Born in Russia, Mr. Garlitsky received his first music lessons from his father, the author of the standard textbook for young violinists, “Step by Step”. He studied with Professor Yankelevich at the Moscow Conservatory, and afterwards worked as the Concertmaster for the Moscow Virtuosi and the London Symphony Orchestra, the Covent Garden Opera, the Vienna ORF Orchestra, the Hamburg Philharmonic and many more.

 

Today, Mr. Garlitsky devotes a large amount of his time to education. He holds a chair at the Folkwang Universität der Künste, Essen (Germany). In addition, Mr. Garlitsky offers master classes on a yearly basis at the most renowned music institutions including the Curtis Institute in Philadelphia, the Peabody Conservatoty in Baltimore, Hanns Eisler Musikhochschule in Berlin and Kronberg Academy. “He is also very successful as a teacher and his instruction would be an enrichment for any musical institution, be it orchestra or music academy. His knowledge, his energy, his honesty and his ability to connect with people and create harmony are in my opinion the quintessence of why he can serve as a role model and ‘leading light’ for the young generation.” (Kurt Masur)

 

 

Brahms

Johannes Brahms

Born in Hamburg, Germany on May 7, 1833, Johannes Brahms was the son of musician Johann Jakob Brahms. Johannes Brahms began his musical education learning the piano, cello, and horn. From the age of 7-years-old, he studied the piano under Otto Friedrich Willibald Cossel.

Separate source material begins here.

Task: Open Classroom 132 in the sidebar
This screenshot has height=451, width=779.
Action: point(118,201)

Composer, pianist, and conductor, Brahms began his career at the end of the classical tradition (approx. 1730-1820) and established himself as a central figure in classical music’s Romantic era. His first concert tour took place in 1853 where he built a deep camaraderie with fellow musician, Robert Schumann.

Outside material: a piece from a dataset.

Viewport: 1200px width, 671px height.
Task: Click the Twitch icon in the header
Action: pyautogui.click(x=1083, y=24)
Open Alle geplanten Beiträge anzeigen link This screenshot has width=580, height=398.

His first major work presented to the public was Concerto No. 1 for piano and orchestra in D minor, which was performed by himself in Leipzig in 1859. In 1863, he moved to Vienna, where he was appointed conductor of Singakademie (Singing academy), which he would leave only a year later.

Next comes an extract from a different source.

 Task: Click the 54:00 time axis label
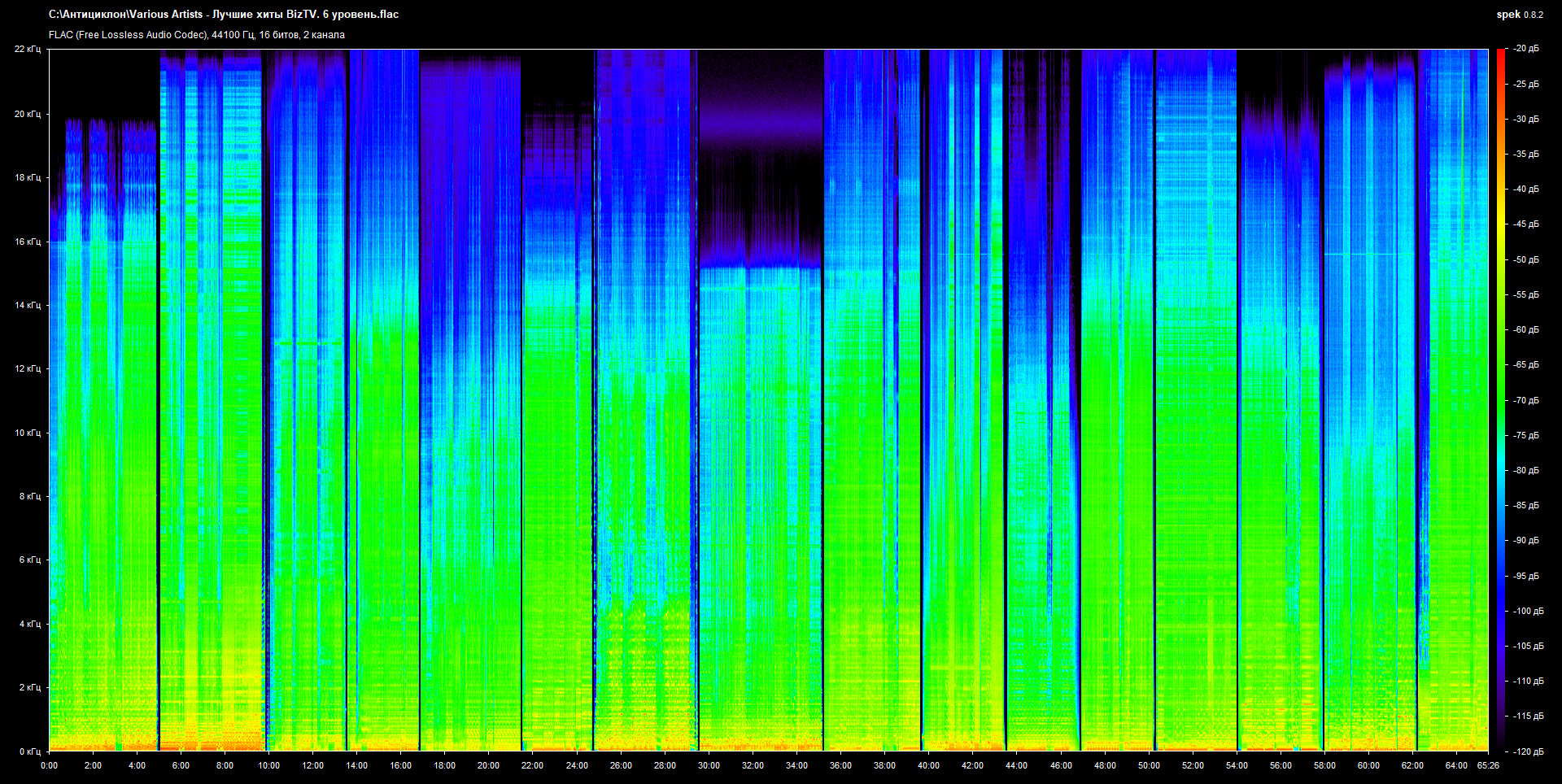(x=1237, y=765)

By 1868, Brahms achieved fame throughout Europe for the premiere of his renowned work German Requiem. Other notable works by Brahms include but are not limited to: Piano Concerto No. 1 in D minor, op. 15, Variations and Fugue on a Theme by Handel, op. 24, Piano Quartet No. 1 in G minor, op. 25, Cello Sonata No. 1 in E minor, op. 38 Symphony No. 1 in C minor, op. 68, Violin Concerto in D major, op. 77 Symphony No. 3 in F major, op. 78 Symphony No. 4 in E minor, op. 98, and Cello Sonata No. 2 in F major, op. 99 Quintet with Clarinet in B minor, Op. 115. Brahms has been lauded for his deep understanding of formal construction and his rendering of melodic richness, harmonic complexity, and his mastery to achieve a myriad of moods and atmosphere.

Johannes Brahms passed away on April 3,1897, in Vienna.